/ USA climbing
Think there's something called the access fund, for that side of things.
Isn't there the American Alpine Association? I think that is fairly similar. Don't quote me on that though!
They seem to have less structures than those found in Europe. There are big clubs like the AAC and the ACC, but no BMC type organisations that I know of. Nobody that gathers info and promotes best practice in any sort of semi-academic way. rgold or USBRIT would know for sure.
>Nobody that gathers info and promotes best practice in any sort of semi-academic way.
Try this...ACCIDENTS IN NORTH AMERICAN MOUNTAINEERING
Way ahead of anything in the UK....in fact many climbing accident statistics in the UK, especially indoor ones, are hidden from us all for some reason.
Its a great read Mick, but do they record anything apart from accidents? Do they do any testing? Do they promote good practice?
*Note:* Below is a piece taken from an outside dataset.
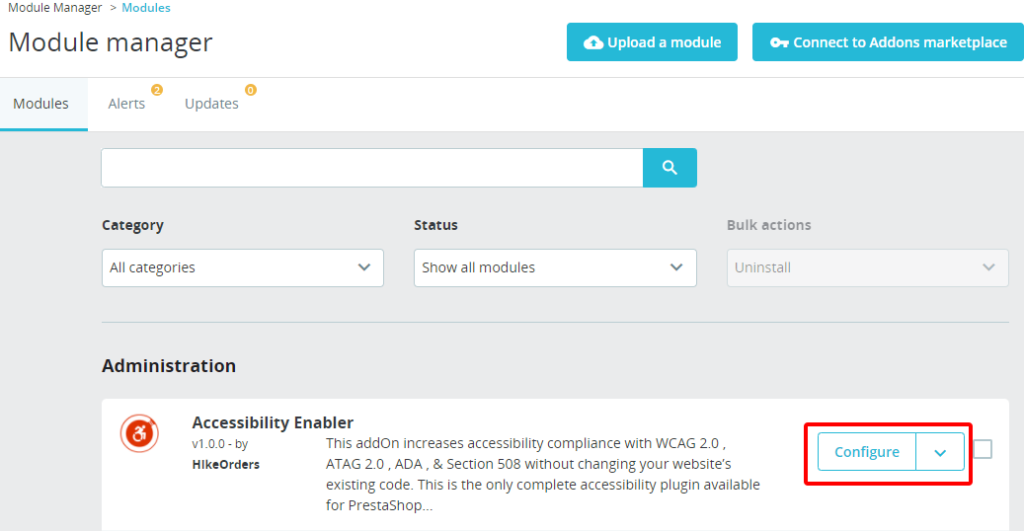
Task: Click the magnifier search icon button
Action: 669,168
Do they offer advice for groups etc?
Whats more, many of the locals don't seem to have the same connection we have with the BMC and there's no one UKC to channel info.
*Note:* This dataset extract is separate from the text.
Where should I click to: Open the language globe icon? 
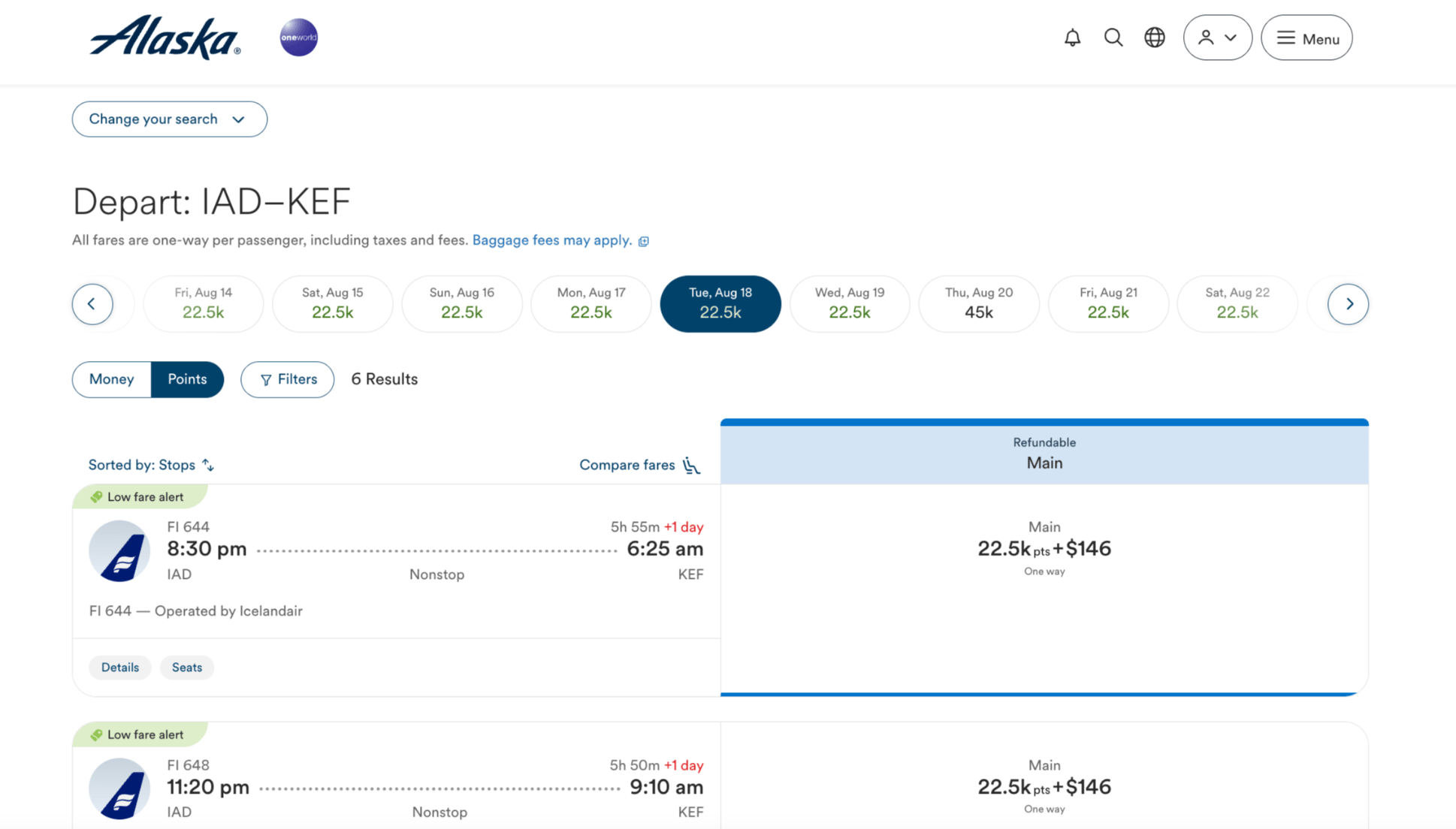[x=1155, y=38]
When I visit crags & walls, I often see all manner of bizarre and ancient belaying techniques that have either long ago been dropped in Europe or never took hold in the first place. People come up to me at crags and tell me that I will die if I belay from the rope loop. Many seem to prefer rumour and myth to data and knowledge. And to those that don't like top roping, standby for a shock if go to the US. Apologies OP for the hijack / rant.
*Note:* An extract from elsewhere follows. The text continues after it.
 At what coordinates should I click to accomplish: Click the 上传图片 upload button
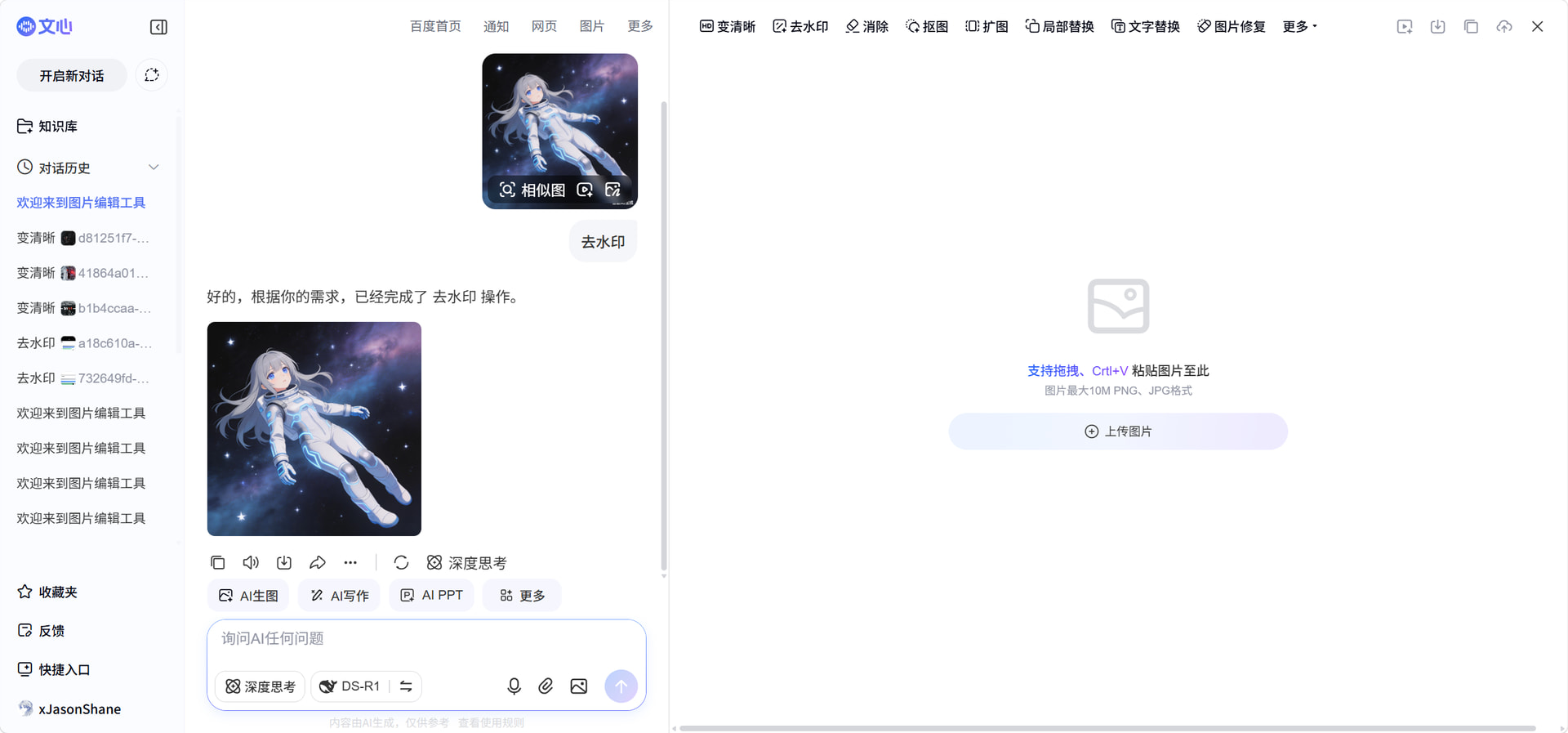1118,431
Speaking to American climbers this year, they were amazed when I told them the BMC occasionally gets invited into Downing Street. That's the power of having a single umbrella body for you, though to be fair climbers and hillwalkers are probably a bigger proportion of the population in the UK than the US.
> though to be fair climbers and hillwalkers are probably a bigger proportion of the population in the UK than the US.
> Way ahead of anything in the UK....in fact many climbing accident statistics in the UK, especially indoor ones, are hidden from us all for some reason.
Have to agree with you there Mick, I just can't imagine the BMC, MREW, MRS and MCoS putting together a similar yearly round up. It makes for interesting reading, as many of the accidents have pretty low number of similar causes. It took me a while to realise that RUNP had the meaning roped up no pro.
> Its a great read Mick, but do they record anything apart from accidents? Do they do any testing? Do they promote good practice? Do they offer advice for groups etc?
I think j2v's point is fair. The AAC is relatively small and still struggling to fully shed the air of an exclusive gentleman's club it started out as. Only relatively recently have they realized that membership numbers really matter. They make little or no attempt to attract hikers and other non-climbing outdoorspeople.
As a result, they don't have anything like the financial resources to mount the kind of serious testing programs one sees from the CAI and DAV, for example. Added to these structural defects is the sociological fact at Americans are not club joiners in general and climbing still has a rapidly fading but not entirely extinguished counter-culture aura.
The upshot is that climbing testing in the U.S. has been relegated to a few academics, rescue professionals, guide organizations, and individuals with varying degrees of grounding in the underlying physics of the phenomena they are testing, so that many so-called results are even contradictory and, in any case, hampered by a lack of statistical significance as well as being encumbered by unacknowledged assumptions and then interpreted in ways not supported by the original experimental conditions. In this general cacophony of "data," it is very hard to judge what is worth believing and what isn't.
Without any clearly authoritative voice, US climbers rely on folklore and tradition, and so are likely to confront j2v over his belaying choices without actually knowing much to justify their criticisms. And then more and more climbers are taught by guides and gyms, who necessarily have to standardize their approaches, in the process blunting many of the nuances that govern real climbing choices.
The clubs and organizations don't seem to be up to the task, or else are simply not interested in promulgating "best practices" to an anarchic group. No home-grown Jim Titt has shown up to confront long-held assumptions with hard analysis, and so we remain in many ways remarkably ignorant, relative to the amount of climbing and the expertise of our climbers, of the safest way to do things.
"Try this...ACCIDENTS IN NORTH AMERICAN MOUNTAINEERING
Way ahead of anything in the UK....in fact many climbing accident statistics in the UK, especially indoor ones, are hidden from us all for some reason."
Not really as the info relies on self reporting. I just don't believe the accdient stats are even close to those figures for the non fatal accidents: just compare to Yosemite rescue stats which are well kept and extrapolate. I don't disagree that some central data collection would be useful but it wouldn't be cheap and should really come from donations.